## Exercise aim
Copy each line below in which the string "accomplish" appears.

## Records to use
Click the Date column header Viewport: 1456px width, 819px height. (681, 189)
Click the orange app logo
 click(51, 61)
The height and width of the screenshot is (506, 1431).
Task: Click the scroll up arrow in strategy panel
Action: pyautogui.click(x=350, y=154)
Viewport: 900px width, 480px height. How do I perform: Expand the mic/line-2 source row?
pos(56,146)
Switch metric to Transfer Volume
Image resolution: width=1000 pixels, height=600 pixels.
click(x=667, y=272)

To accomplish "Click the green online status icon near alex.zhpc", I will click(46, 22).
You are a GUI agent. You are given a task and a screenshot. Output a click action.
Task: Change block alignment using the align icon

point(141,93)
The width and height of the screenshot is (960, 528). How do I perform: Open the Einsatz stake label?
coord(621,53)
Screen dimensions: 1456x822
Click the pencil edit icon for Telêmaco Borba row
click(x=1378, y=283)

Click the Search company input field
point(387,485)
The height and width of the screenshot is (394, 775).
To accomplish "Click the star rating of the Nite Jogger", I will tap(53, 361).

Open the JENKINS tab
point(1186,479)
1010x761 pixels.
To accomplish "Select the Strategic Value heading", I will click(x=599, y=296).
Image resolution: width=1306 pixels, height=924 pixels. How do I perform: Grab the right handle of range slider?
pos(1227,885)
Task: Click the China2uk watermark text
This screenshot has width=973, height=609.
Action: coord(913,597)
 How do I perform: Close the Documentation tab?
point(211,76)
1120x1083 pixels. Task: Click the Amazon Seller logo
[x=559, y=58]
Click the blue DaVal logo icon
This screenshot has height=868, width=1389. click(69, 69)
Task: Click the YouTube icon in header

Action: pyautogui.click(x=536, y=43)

## Task answer
To accomplish "Click the green online status icon near alex.zhpc", I will click(46, 22).
To accomplish "Click the star rating of the Nite Jogger", I will tap(53, 361).
To accomplish "Select the Strategic Value heading", I will click(x=599, y=296).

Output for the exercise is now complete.